Di Eropa dan Amerika Serikat, pemegang saham telah menekan perusahaan-perusahaan untuk beralih ke arah keberlanjutan.

Shell menghadapi pemberontakan pemegang saham pada bulan Januari, sebagai investor besar termasuk skema pensiun terbesar di Inggris siap untuk mendukung resolusi aktivis iklim.

Dua puluh tujuh investor yang memiliki sekitar 5 persen saham perusahaan setuju untuk mendukung resolusi yang diajukan oleh kelompok aktivis pemegang saham yang berbasis di Amsterdam. Ikuti ini yang menyerukan perusahaan minyak dan gas tersebut untuk menyelaraskan target pengurangan emisi jangka menengahnya dengan perjanjian Paris tahun 2015.

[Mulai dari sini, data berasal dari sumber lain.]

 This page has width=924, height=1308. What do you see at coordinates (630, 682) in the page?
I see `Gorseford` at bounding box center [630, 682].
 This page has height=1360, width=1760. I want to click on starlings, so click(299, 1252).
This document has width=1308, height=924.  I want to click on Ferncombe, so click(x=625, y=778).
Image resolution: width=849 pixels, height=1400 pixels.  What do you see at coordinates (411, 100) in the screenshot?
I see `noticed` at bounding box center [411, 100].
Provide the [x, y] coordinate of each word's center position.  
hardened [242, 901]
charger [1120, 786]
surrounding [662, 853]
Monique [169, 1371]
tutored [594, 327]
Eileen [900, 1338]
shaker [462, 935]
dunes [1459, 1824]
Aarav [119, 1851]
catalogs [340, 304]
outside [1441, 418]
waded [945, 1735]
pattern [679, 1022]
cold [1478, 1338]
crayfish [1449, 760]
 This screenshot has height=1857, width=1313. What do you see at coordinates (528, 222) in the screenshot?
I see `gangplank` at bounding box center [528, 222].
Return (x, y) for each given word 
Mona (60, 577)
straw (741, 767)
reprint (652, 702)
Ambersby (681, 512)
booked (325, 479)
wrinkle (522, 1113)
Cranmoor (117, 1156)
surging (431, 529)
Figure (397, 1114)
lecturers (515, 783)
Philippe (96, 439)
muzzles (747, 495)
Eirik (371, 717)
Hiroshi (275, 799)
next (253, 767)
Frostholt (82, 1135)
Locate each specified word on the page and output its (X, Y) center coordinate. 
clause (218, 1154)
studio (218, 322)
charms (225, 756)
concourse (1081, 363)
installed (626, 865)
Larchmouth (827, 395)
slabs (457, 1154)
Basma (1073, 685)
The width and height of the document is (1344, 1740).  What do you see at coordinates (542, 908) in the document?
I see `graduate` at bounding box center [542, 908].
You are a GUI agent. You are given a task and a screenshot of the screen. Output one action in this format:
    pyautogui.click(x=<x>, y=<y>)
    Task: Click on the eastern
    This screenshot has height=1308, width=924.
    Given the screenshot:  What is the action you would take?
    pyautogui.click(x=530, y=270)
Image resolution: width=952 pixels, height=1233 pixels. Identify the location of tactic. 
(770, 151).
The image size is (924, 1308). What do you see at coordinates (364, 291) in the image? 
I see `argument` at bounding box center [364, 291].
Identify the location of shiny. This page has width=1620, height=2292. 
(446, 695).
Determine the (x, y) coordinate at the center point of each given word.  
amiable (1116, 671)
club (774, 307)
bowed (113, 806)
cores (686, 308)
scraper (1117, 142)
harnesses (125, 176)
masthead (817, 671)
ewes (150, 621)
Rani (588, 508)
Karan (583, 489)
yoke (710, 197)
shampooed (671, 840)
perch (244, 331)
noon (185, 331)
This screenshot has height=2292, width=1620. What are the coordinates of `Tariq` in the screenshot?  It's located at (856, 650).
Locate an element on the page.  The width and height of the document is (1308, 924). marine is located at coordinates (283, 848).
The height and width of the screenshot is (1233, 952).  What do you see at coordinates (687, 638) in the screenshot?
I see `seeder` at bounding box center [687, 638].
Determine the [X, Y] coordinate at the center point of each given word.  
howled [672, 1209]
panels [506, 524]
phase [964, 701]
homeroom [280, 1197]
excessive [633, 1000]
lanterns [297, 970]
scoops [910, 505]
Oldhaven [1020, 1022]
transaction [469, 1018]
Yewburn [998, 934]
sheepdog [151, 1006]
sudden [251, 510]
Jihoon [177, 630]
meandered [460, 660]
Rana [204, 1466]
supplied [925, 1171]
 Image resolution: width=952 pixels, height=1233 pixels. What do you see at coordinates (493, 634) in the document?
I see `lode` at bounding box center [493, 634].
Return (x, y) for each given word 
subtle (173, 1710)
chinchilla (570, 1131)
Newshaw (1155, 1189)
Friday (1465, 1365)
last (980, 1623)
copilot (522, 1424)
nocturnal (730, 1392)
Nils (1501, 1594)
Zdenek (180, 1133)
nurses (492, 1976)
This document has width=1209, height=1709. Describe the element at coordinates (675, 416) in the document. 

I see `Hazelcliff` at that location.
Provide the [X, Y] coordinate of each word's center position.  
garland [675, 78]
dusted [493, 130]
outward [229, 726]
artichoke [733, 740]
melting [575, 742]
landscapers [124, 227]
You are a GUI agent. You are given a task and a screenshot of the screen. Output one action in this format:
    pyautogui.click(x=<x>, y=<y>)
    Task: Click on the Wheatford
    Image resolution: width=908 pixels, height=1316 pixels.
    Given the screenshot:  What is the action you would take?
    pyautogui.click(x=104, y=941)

Follow This juga meminta pemungutan suara mengenai strategi iklim ExxonMobil pada pertemuan pemegang saham tahunannya pada bulan Mei.

Namun, kelompok investor tersebut membatalkan petisinya kepada pemegang saham Exxon untuk memberikan suara apakah perusahaan tersebut harus menetapkan target pengurangan emisi setelah perusahaan minyak Amerika Serikat tersebut secara hukum menentang rencana mereka.